A paragraph that describes the purpose of your R package and biological data being analyzed. Explain how your package add to or improve a current work flow in bioinformatics or computational biology (i.e., how is it unique?, what issue does it address?). Finally, include the R version (not RStudio version) and platform (Mac, Windows, Linux (Debian, Fedora/Redhat, Ubuntu)), used to develop the package. You may obtain this information by running utils::sessionInfo(). There should be no Shiny implementation at this point. E.g.,


TestingPackage is an R package to demonstrate components of a simple R package with RNA sequencing data. The R package includes the main components: DESCRIPTION, NAMESPACE, man subdirectory and R subdirectory. Additionally, LICENSE, README and subdirectories vignettes, tests, data and inst are also explored. The package is targeted for BCB410H (Applied Bioinformatics) students, who are to define a useful tool for the analysis of biological data in the format of a public R package housed on GitHub. The scope of the R package is to add to or improve a current work flow in bioinformatics or computational biology. The tool should contain functions to perform analysis of biological data and to produce a compelling graphical output, ideally to support for exploratory analysis. The TestingPackage package was developed using R version 4.2.1 (2022-06-23), Platform: x86_64-apple-darwin17.0 (64-bit) and Running under: macOS Ventura 13.2.

Installation

Provide the following text and commands, customized to your R package. E.g.,


To install the latest version of the package:

install.packages("devtools")
library("devtools")
devtools::install_github("anjalisilva/TestingPackage", build_vignettes = TRUE)
library("TestingPackage")

To run the Shiny app:

runTestingPackage() # not for Assessment 4; only for Assessment 5

Overview

Provide the following commands, customized to your R package. Then provide a list of user accessible functions within the package and a brief description of each. Include one image illustrating the overview of the package that shows the inputs and outputs. Ensure the image is deposited in the correct location, as discussed in class. Point the user to vignettes for a tutorial of your package. E.g.,


ls("package:TestingPackage")
data(package = "TestingPackage") 
browseVignettes("TestingPackage")

TestingPackage contains 3 functions.

  1. InfCriteriaCalculation for calculating information criteria given dataset dimensions, log-likelihood and probability.

  2. NormFactors for calculating normalization factors via via trimmed mean of M-values (TMM).

  3. InfCriteriaPlot for plotting information criteria values as a scatter plot.

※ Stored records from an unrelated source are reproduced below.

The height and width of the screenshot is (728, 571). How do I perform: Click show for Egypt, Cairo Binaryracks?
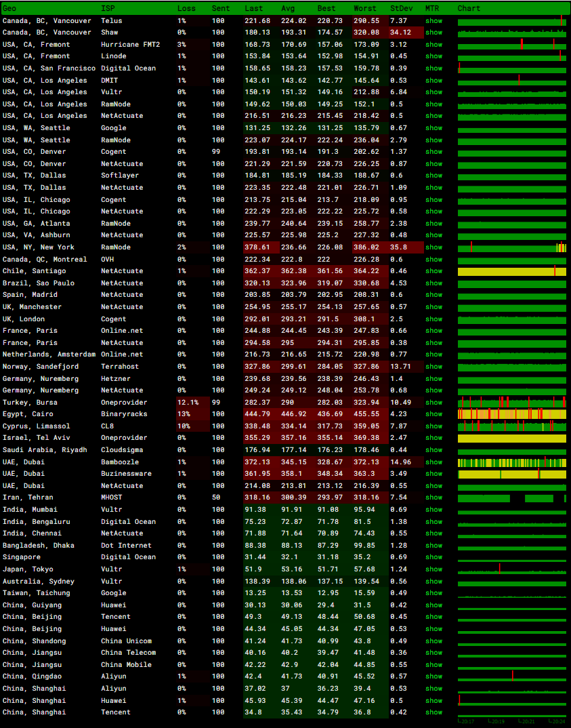(x=433, y=414)
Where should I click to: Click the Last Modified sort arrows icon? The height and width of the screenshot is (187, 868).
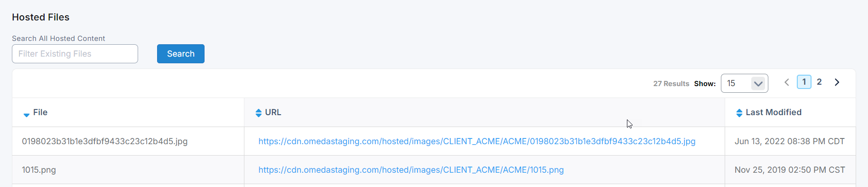click(x=739, y=113)
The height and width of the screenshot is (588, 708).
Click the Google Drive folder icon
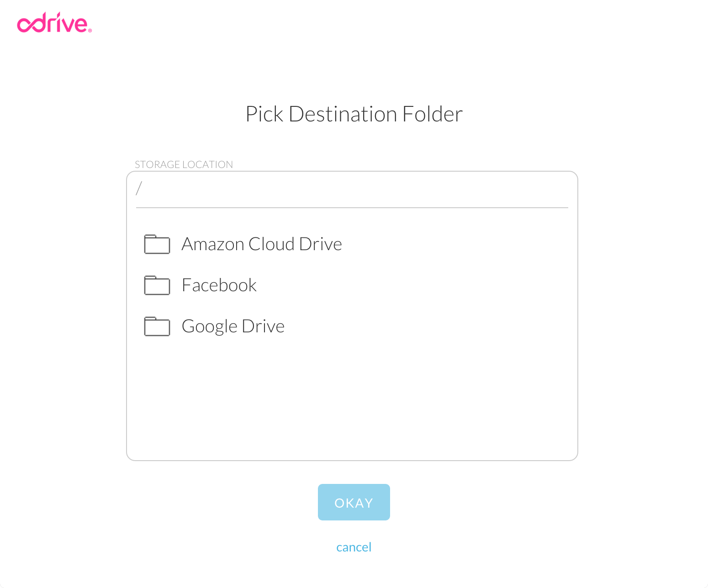(x=157, y=326)

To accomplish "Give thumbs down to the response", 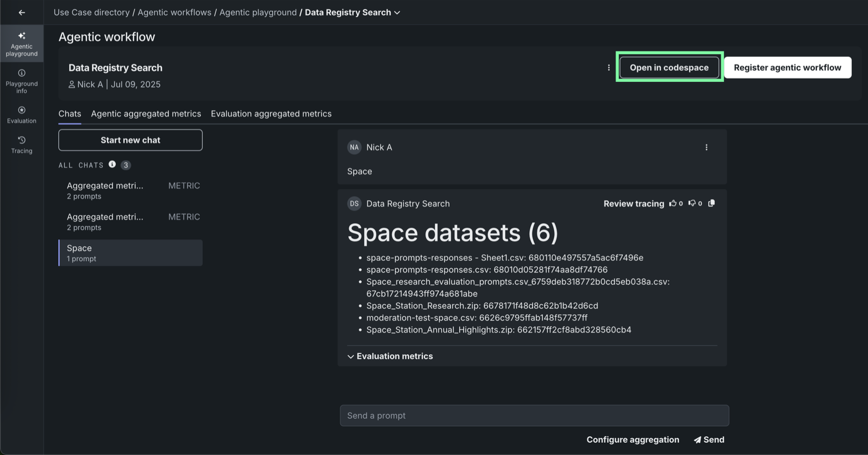I will pyautogui.click(x=692, y=203).
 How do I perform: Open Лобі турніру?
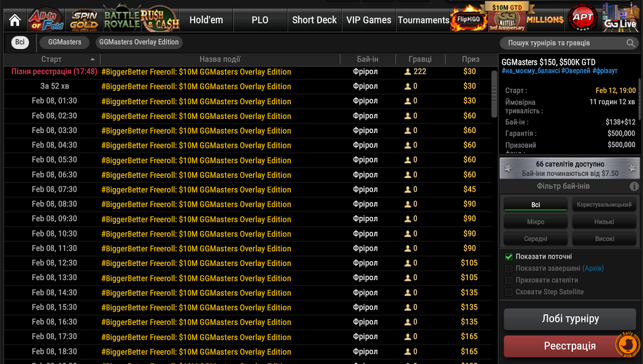[x=569, y=319]
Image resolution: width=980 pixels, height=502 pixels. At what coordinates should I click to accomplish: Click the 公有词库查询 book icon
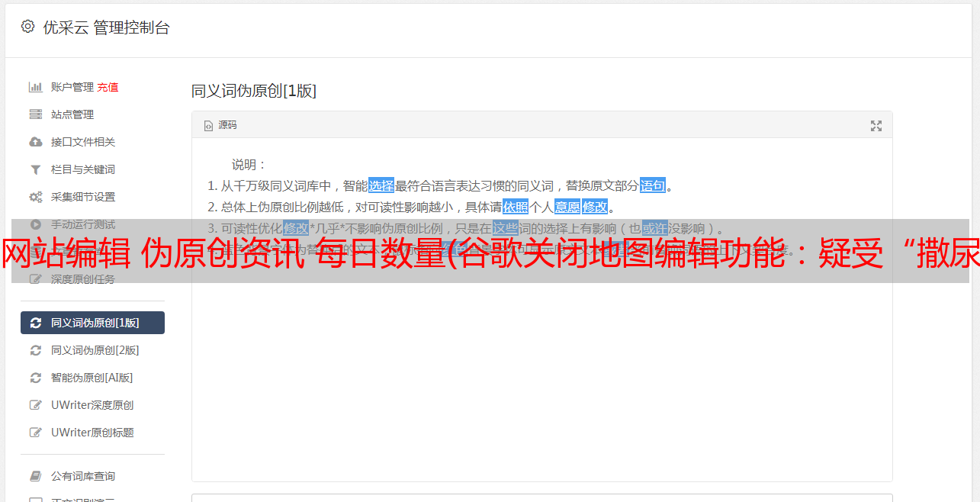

The package also contains two RNA sequencing datasets, called GeneCounts and GeneCounts2. Refer to package vignettes for more details. An overview of the package is illustrated below.

Contributions

Provide a paragraph clearly indicating the name of the author of the package and contributions from the author. Outline contributions from other packages/sources for each function. Outline contributions from generative AI tool(s) for each function. Include how the tools were used and how the results from AI tools were incorporated. Remember your individual contributions to the package are important. E.g.,


The author of the package is Anjali Silva. The author wrote the InfCriteriaCalculation function, which calculates the information criteria values given data specifications. Here, the Bayesian information criterion (BIC), Akaike information criterion (AIC) and Integrated Complete Likelihood (ICL) are calculated. The InfCriteriaCalculation function makes use of map function from mclust R package to generate information criteria values. The stats R package is used for generating multinomially distributed random number vectors. Part of the code for InfCriteriaCalculation function has been taken from <NamePackage> R package. (Section of the borrowed code should be clearly indicated and referenced in the InfCriteriaCalculation R script). The InfCriteriaPlot is written by the author and generates a plot of information criteria values. The InfCriteriaPlot function makes use of the graphics R package. NormFactors is a function that calculates normalization factors via Trimmed Mean of M-values (TMM). NormFactors function uses Trimmed Mean of M-values (TMM) as implemented in edgeR R package. No generative AI tools were used in the development of this package.

References

Provide full references for all sources used, including for the packages and tools mentioned under ‘Contributions’, in one format. E.g.,

  • Akaike, H. (1973). Information theory and an extension of the maximum likelihood principle. In Second International Symposium on Information Theory, New York, USA, 267–281. Springer Verlag. https://link.springer.com/chapter/10.1007/978-1-4612-1694-0_15.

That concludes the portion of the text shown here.